Честно признаться, Люсьена предъявила именно этот паспорт из чистой бравады. Да, она любила играть с огнем и провоцировать опасность! Сейчас она уже не думала о прошлом – она думала только о будущем. Теперь она не сомневалась, что в этом городе найдет врагов своего отца, которых ей предстоит уничтожить, но для начала хотела поиграть с ними, дать им некую фору, шанс оглянуться на прошлое и попытаться понять, откуда нагрянула на них вдруг беда, которая и сведет их рано или поздно в могилу – всех. До седьмого колена!

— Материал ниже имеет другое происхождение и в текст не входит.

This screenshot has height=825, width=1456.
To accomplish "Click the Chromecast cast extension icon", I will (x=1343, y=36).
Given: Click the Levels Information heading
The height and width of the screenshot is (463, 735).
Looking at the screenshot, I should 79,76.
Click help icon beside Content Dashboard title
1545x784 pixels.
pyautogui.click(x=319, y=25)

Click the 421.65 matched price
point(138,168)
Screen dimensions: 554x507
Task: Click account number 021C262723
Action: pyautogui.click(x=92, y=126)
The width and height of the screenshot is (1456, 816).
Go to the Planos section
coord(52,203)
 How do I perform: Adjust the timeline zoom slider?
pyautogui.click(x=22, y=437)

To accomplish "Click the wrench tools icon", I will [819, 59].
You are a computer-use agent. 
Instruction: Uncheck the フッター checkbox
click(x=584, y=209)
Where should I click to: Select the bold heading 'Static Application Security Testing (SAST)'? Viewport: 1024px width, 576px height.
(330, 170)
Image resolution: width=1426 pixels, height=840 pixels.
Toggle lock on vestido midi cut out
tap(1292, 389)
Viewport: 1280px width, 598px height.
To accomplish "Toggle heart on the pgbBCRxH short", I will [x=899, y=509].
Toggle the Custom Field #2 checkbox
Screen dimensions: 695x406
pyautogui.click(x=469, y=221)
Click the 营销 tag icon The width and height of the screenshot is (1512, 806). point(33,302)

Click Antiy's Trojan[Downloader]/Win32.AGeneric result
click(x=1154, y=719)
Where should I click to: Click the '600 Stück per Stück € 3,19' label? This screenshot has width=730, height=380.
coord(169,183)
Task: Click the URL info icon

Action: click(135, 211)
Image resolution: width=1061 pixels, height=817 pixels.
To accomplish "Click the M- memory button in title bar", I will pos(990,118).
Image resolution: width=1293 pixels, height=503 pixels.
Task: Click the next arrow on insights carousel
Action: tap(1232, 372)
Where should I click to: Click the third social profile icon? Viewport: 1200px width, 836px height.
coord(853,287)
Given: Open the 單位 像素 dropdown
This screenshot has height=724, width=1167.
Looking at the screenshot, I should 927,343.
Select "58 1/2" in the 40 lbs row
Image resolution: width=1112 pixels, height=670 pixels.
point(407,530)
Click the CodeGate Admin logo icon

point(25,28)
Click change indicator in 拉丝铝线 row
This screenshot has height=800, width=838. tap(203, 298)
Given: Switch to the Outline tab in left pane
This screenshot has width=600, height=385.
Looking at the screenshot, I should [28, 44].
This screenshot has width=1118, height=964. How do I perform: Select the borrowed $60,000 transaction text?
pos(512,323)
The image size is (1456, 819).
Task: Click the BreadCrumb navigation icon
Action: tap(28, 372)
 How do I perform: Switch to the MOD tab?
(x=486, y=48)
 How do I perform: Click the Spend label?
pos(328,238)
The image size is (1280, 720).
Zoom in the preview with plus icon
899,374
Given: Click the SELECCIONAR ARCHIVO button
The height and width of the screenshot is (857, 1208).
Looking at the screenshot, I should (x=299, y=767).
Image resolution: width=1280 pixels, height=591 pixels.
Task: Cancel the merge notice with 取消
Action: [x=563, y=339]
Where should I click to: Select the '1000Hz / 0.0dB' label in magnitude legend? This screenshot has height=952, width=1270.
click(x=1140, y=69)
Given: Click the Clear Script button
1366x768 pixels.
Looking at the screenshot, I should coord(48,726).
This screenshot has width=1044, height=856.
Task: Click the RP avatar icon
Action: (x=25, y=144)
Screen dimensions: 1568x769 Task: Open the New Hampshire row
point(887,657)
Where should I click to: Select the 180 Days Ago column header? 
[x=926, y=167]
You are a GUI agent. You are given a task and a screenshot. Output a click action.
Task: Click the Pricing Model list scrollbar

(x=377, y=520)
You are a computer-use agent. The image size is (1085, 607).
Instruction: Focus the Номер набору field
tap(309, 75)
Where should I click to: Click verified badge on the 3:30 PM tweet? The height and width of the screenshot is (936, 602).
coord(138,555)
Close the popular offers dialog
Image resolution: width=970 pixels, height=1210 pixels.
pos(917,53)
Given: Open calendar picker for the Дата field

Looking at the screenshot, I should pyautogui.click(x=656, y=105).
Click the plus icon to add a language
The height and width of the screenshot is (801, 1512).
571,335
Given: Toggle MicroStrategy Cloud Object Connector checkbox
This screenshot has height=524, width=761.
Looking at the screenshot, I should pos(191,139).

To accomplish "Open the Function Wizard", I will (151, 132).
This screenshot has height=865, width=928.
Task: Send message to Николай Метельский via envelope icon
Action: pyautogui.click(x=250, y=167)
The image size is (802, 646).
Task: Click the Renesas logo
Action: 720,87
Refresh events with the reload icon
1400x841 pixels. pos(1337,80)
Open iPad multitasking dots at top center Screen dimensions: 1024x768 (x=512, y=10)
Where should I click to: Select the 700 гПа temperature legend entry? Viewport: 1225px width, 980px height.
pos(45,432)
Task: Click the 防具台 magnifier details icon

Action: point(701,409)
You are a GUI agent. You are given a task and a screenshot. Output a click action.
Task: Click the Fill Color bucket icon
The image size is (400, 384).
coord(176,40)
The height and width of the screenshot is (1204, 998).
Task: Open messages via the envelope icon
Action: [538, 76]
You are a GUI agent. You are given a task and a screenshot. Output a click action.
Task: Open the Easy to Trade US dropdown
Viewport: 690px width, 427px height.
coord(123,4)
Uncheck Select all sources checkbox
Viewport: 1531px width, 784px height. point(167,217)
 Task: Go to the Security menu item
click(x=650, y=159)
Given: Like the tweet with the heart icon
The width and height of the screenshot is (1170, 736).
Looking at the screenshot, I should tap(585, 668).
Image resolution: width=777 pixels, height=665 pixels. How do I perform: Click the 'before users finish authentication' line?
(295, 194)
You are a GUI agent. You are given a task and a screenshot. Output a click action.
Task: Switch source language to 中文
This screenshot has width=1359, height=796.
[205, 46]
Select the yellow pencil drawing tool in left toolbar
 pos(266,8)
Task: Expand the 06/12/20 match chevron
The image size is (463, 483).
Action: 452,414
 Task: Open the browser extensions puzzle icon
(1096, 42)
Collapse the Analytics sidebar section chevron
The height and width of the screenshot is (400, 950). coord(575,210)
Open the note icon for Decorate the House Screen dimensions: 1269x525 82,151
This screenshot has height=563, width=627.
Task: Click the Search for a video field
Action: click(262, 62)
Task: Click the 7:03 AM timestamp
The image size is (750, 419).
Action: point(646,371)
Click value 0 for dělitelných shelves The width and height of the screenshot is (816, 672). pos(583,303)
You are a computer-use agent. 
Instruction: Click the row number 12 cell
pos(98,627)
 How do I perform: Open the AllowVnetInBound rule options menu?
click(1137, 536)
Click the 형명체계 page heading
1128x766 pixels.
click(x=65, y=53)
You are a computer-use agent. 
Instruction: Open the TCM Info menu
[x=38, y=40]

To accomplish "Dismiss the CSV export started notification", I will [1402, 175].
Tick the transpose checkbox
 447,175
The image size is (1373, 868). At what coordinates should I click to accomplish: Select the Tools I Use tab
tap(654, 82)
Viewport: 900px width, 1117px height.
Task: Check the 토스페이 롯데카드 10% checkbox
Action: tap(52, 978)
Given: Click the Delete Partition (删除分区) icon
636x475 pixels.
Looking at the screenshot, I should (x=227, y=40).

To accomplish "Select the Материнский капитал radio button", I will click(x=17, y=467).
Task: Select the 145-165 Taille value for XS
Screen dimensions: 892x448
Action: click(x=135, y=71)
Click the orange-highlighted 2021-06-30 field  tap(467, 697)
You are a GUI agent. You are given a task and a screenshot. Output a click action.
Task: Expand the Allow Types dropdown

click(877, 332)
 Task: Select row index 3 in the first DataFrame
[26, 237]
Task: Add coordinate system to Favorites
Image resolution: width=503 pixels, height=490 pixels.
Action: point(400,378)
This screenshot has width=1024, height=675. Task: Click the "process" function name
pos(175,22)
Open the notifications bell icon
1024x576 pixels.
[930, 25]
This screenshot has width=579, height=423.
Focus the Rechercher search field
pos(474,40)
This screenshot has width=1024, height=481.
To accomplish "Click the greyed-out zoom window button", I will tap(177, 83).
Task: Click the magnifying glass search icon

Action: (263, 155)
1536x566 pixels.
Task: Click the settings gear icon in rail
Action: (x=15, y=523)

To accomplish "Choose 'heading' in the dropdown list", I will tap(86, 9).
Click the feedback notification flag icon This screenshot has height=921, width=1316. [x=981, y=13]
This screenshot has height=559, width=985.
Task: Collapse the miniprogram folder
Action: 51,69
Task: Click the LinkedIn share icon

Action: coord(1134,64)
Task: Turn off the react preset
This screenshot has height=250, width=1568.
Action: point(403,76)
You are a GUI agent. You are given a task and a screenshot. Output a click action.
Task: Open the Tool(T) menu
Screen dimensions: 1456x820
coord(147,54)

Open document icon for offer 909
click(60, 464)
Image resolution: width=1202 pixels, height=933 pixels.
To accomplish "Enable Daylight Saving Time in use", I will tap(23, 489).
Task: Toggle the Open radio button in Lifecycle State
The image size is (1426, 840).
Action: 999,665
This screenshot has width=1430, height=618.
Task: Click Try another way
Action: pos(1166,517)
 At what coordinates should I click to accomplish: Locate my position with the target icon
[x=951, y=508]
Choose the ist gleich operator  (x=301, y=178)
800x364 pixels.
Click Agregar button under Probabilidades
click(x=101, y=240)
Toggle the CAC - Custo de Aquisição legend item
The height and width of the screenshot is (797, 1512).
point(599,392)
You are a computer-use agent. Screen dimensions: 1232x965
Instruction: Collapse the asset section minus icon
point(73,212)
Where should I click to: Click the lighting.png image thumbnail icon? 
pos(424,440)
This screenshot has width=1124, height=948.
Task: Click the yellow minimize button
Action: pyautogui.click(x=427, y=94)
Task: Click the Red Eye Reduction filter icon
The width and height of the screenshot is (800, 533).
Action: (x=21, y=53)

Из-за разницы во времени хотелось спать – в Хабаровске день наступал на семь часов раньше, чем в Москве, здесь сейчас два пополудни, в Москве только семь утра, после бессонной ночи в самолете морила усталость, однако Люсьена приказала себе взбодриться. Ей многое еще нужно увидеть, многое решить, причем именно сегодня.

Она вышла из гостиницы и свернула сначала к площади, на которой возвышался чугунный памятник какому-то дюжему мужику в черной кожанке – видимо, комиссару, – а также бородатому партизану, ну и, конечно, красногвардейцу со знаменем в руках. Оказалось, площадь называется Комсомольская, а памятник установлен в честь героев Гражданской войны.

«И останутся, как сказка, как манящие огни, штурмовые ночи Спасска, Волочаевские дни», – прочла Люсьена надпись на гранитном постаменте и усмехнулась. Она знала кое-что об этих сказках – о том промывании мозга, которое было устроено большевиками населению бывшей Российской империи! С новыми властителями страны работали виднейшие медиумы и гипнотизеры того времени, такие как Барченко, Кажинский, Дуров, Бехтерев[1], и талант этих гениев в совокупности с беспрецедентной жестокостью, с которой победители уничтожали народ своей собственной страны, и закрепил успех Октябрьской революции. Вот обогатились эти деятели! Нам, как говорится, и не снилось! Правда, потом многие из них пострадали от властей, ну что ж, они знали, на что шли! Многое Люсьена узнала в смутных воспоминаниях отца, в которые ей иногда удавалось проникать. Там мелькали образы каких-то людей, ненавидевших отца и ненавидимых им, однако эти образы были туманны, безлики и безымянны, как если бы некто высший или запрещал отцу назвать их по имени, или сама Люсьена не обладала достаточной магической силой, чтобы распознать их имена.

Значит, надо будет узнать их каким-то иным способом. И она это сделает. Начнет прямо сейчас.

Люсьена огляделась. Три величавые арки в стиле сталинского ампира вели в зеленые парки, дорожки спускались к набережной, однако Люсьена только издалека покосилась на свинцовые волны Амура, бившиеся у подножия длинной лестницы, и пошла прочь, зябко кутаясь в пальто.

Октябрьский ветер был силен! Река, взвихренная им, напоминала живое и яростное существо, которому было известно многое, многое… Может быть, даже об отце, может быть, даже о ней самой… И неведомо, против кого это существо вдруг вздумает обратить свою ярость, а ведь с ним не совладать силой взгляда. От таких могущественных явлений природы лучше держаться подальше!

Люсьена пошла по улице Карла Маркса в обратном направлении, мимо гостиницы, и с каждым шагом у нее все отчетливей возникало ощущение, что она приближается к цели. Миновала перекресток за перекрестком и наконец около кинотеатра «Гигант» (афиша гласила, что в большом зале идет знаменитая «Москва слезам не верит») повернула налево, спустилась по улице Запарина к Амурскому бульвару (судя по табличкам) и прошла мимо двухэтажной бани, настолько отчетливо ощутив присутствие отца, что мороз прошел по коже.